NAM owes particular gratitude to Robert and the Foundation.  This newsletter was, after all, very generously funded by the Foundation over the last three years.  It was EJAF’s support that enabled us to relaunch HTU in 2005, improving its design and reshaping its content to address new and emerging issues facing people with HIV. 

Robert was a wonderfully gentle yet passionate man and on meeting him you were immediately struck by his warmth, modesty and vision.  

It was a vision that permeated the Foundation’s work and one which EJAF is committed to continuing, particularly supporting cutting-edge and relevant services, and responding to the ever-changing needs of people living with HIV.

On these pages you can read about one such innovative service, a sleep clinic, recently opened at the Sussex Beacon.

EJAF is also supporting a major new project that Terrence Higgins Trust is embarking upon, in collaboration with NAM and George House Trust

This will bring face-to-face treatment and health information services to five cities across the UK, closing the all-too-common gap that can appear between clinical and community or social services.   

We will bring you news of this exciting national project as it unfolds.

Caspar Thomson

Executive Director, NAM

References

1. Weatherburn P et al.
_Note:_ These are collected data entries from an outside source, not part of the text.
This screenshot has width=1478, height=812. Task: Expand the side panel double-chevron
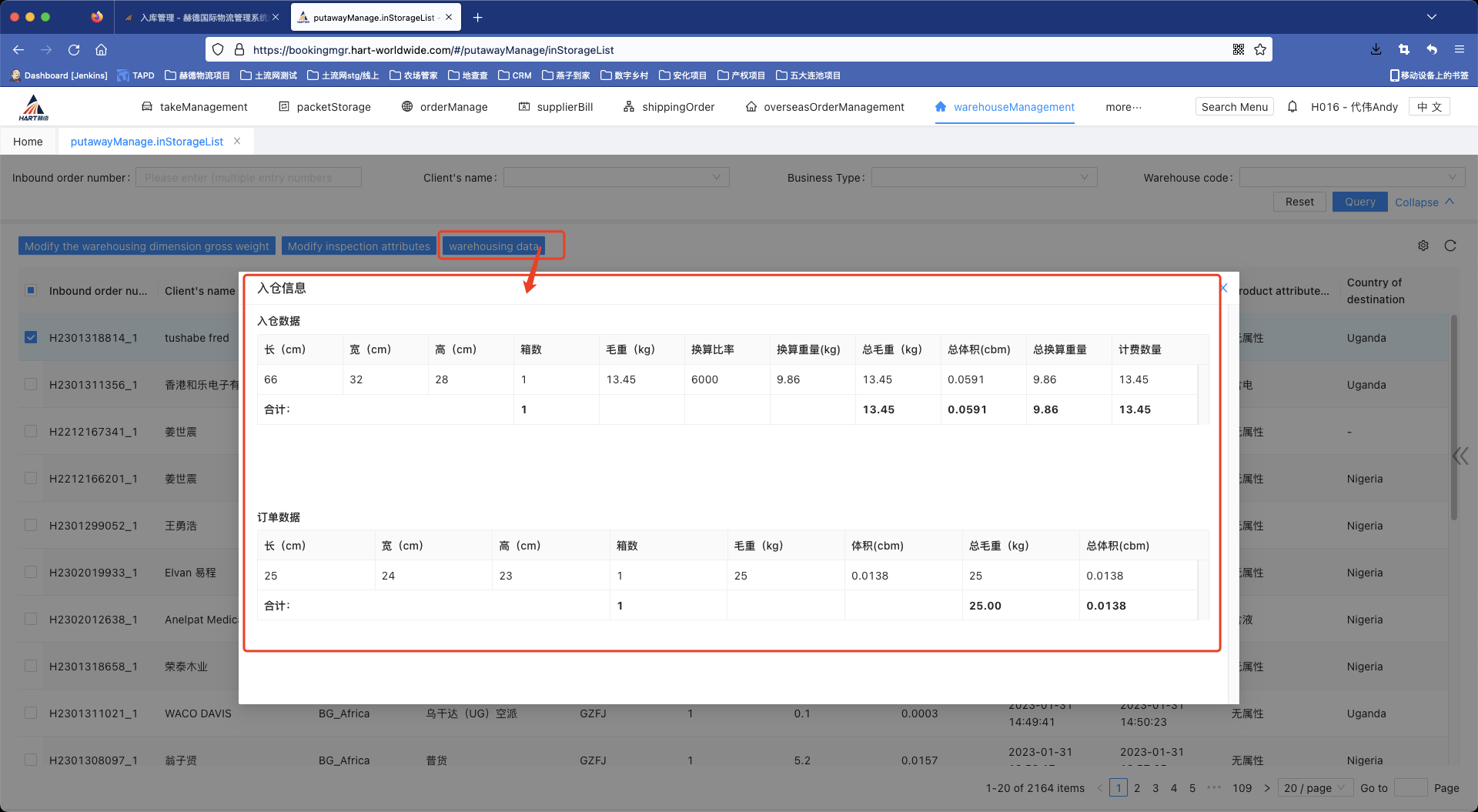pos(1460,456)
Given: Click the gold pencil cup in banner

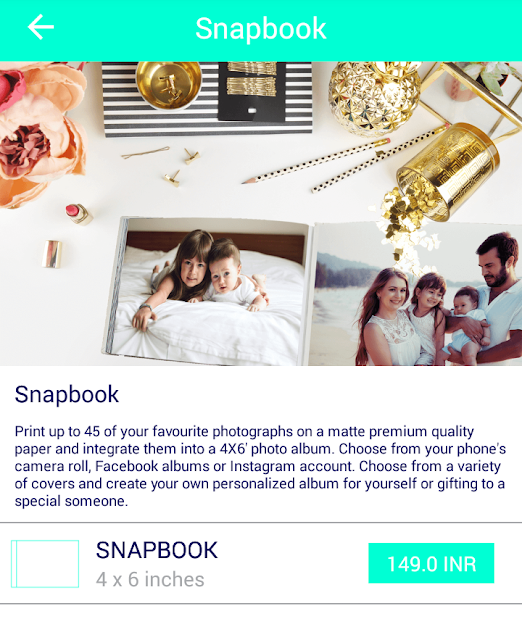Looking at the screenshot, I should pos(448,171).
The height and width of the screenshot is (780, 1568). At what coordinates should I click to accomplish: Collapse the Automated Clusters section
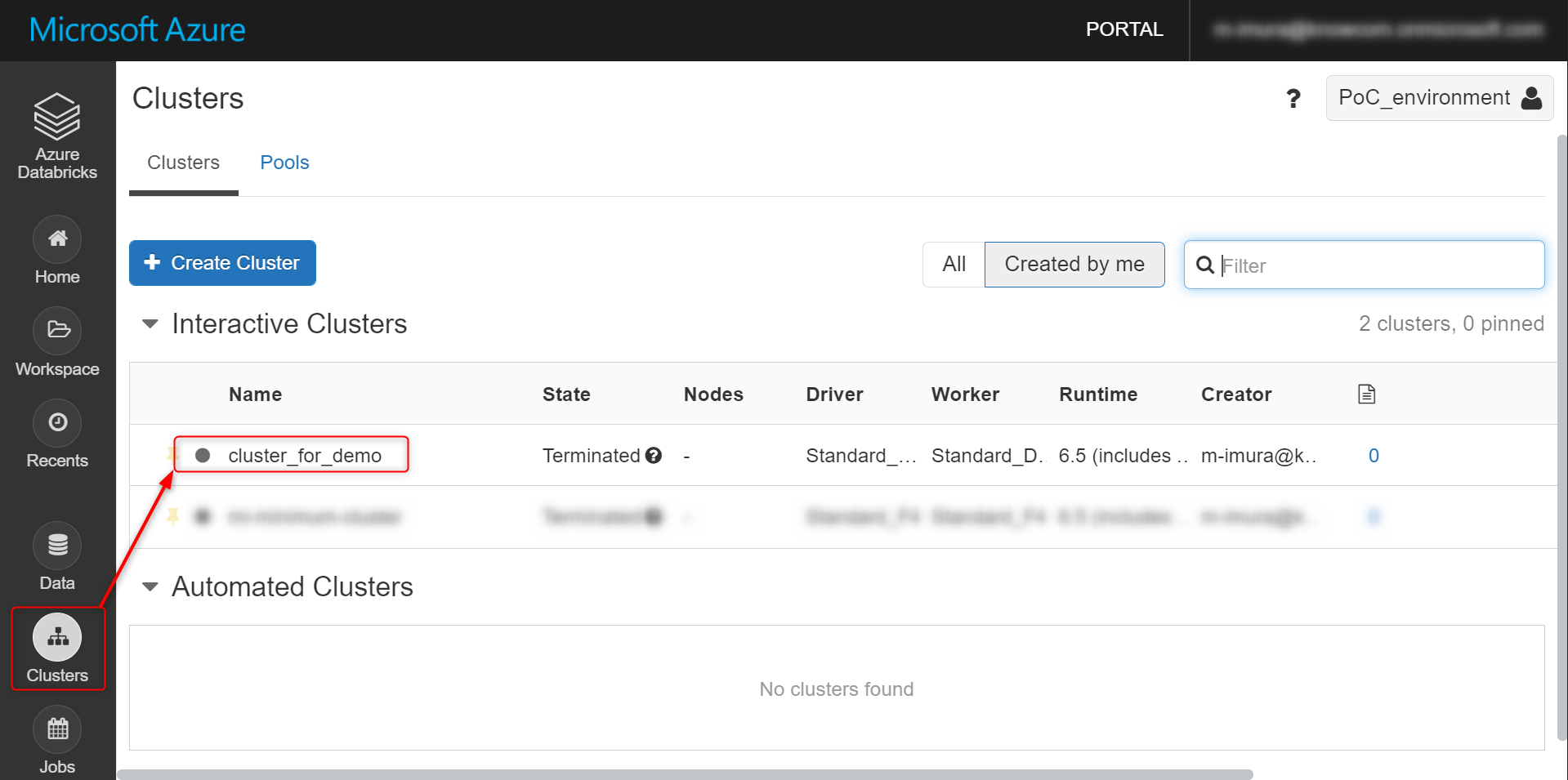click(x=150, y=587)
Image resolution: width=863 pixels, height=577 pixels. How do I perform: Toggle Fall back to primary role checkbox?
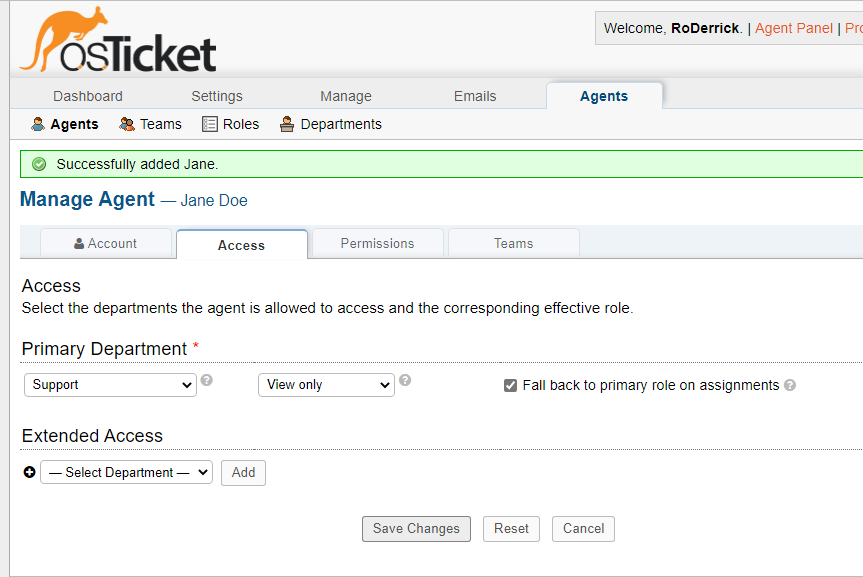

What do you need? Findings from a national survey of people living with HIV. Sigma Research, 2002. See www.sigmaresearch.org.uk/files/report2002c.pdf

2. Weatherburn P et al. What do you need? 2007-2008: findings from a national survey of people with diagnosed HIV. Sigma Research, 2009 See www.sigmaresearch.org.uk/files/report2009b.pdf

3. Rubinstein ML et al. High prevalence of insomnia in an outpatient population with HIV infection. JAIDS 19(3):260-5, 2008.

4. Gemma C et al. Human immunodeficiency virus glycoproteins 160 and 41 alter sleep and brain temperature of rats. Journal of Neuroimmunology 97(1-2):94-101, 1999.

5. Gallego L et al. Analyzing Sleep Abnormalities in HIV‐Infected Patients Treated with Efavirenz. Clinical Infectious Diseases 8:430–432, 2004.